▶ **EXERCISE DETAILS**:
From the records below, copy every line that contains the word "click".

▶ **RECORDS FOR PROCESSING**:
• • • •
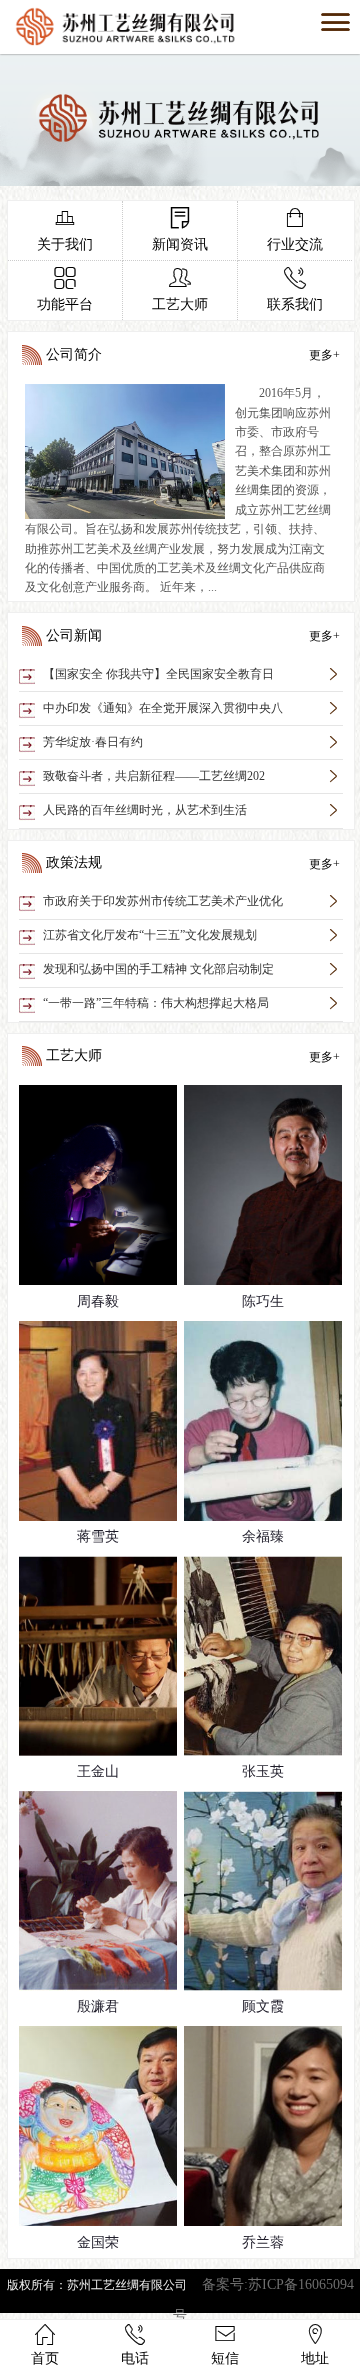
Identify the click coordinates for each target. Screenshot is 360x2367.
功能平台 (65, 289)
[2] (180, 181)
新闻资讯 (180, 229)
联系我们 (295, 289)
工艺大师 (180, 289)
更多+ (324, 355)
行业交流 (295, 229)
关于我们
• • • •
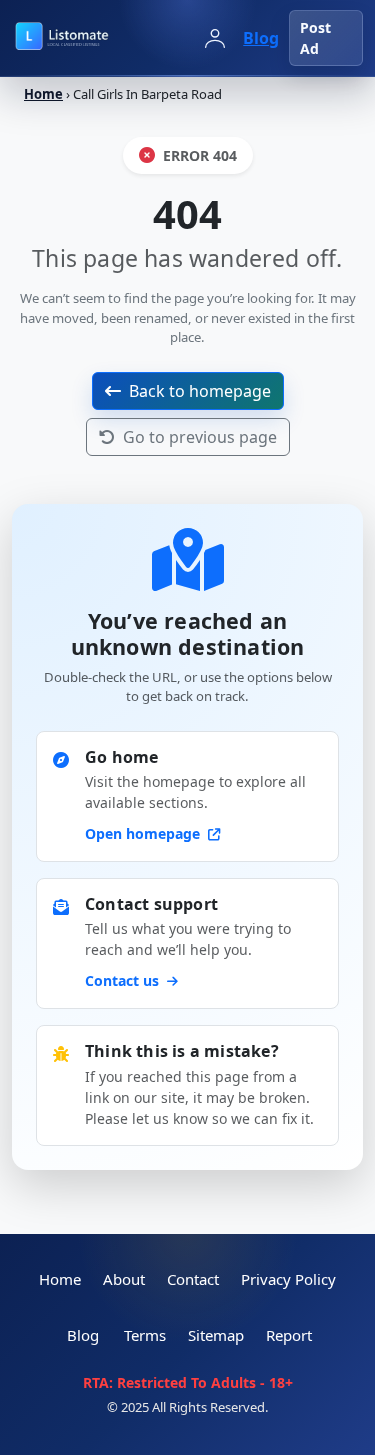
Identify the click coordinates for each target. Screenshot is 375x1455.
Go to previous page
• • • •
▶ **OUTPUT BELOW**:
Identify the click coordinates for each target. Screenshot is 360x2367.
Identify the click coordinates for each target. Screenshot is 375x1455.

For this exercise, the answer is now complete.